Exercise requirements:
Down to the last line, write out the entries below exactly and omit all pictures.

Start of Entries shown

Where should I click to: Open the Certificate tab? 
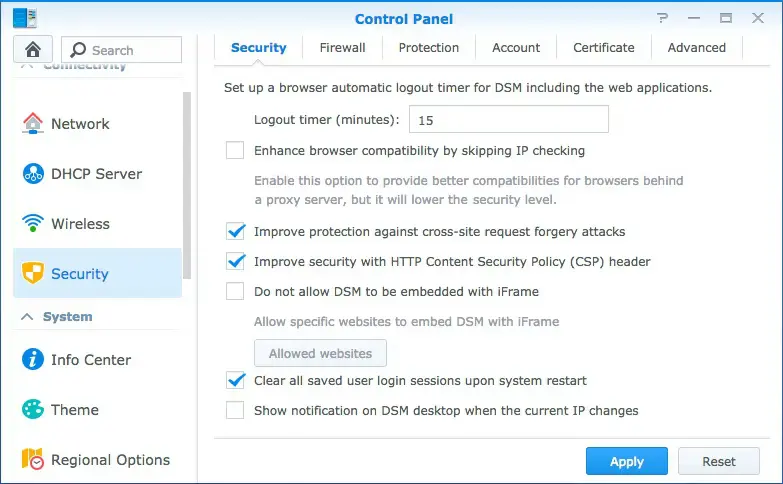pyautogui.click(x=603, y=47)
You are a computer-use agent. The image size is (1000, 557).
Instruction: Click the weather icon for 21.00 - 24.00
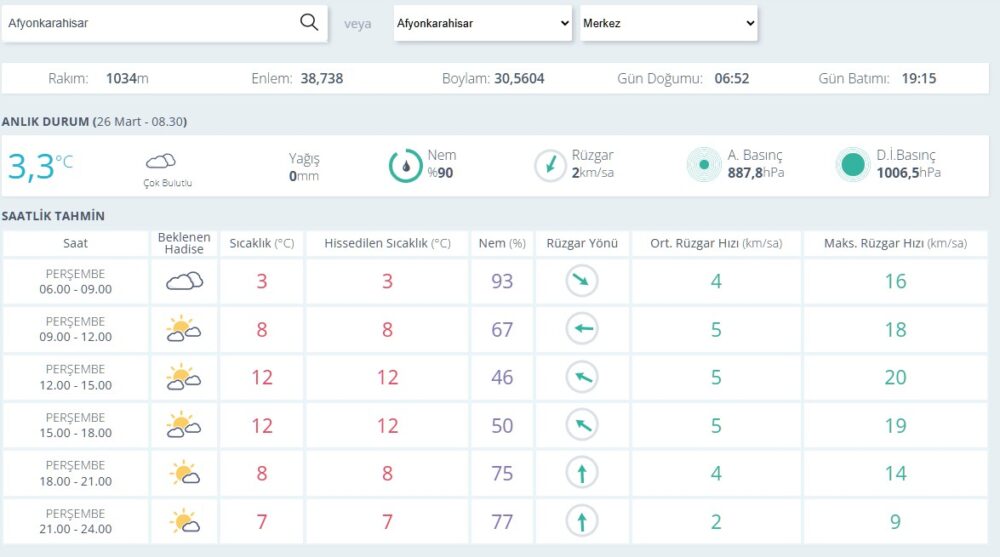click(x=184, y=521)
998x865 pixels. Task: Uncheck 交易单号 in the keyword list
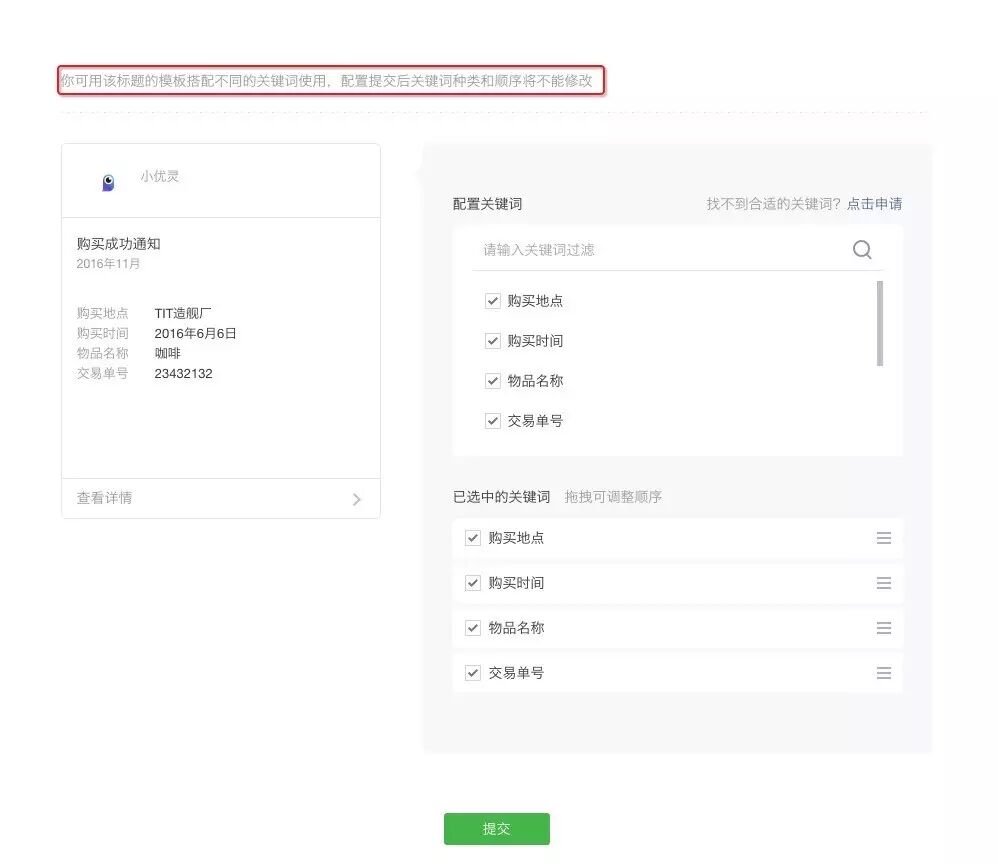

End of Entries shown

Solution below:
Where should I click to: Open the Certificate tab? 
pyautogui.click(x=603, y=47)
You are a computer-use agent. The image size is (1000, 557).
Instruction: Click the weather icon for 21.00 - 24.00
click(x=184, y=521)
998x865 pixels. Task: Uncheck 交易单号 in the keyword list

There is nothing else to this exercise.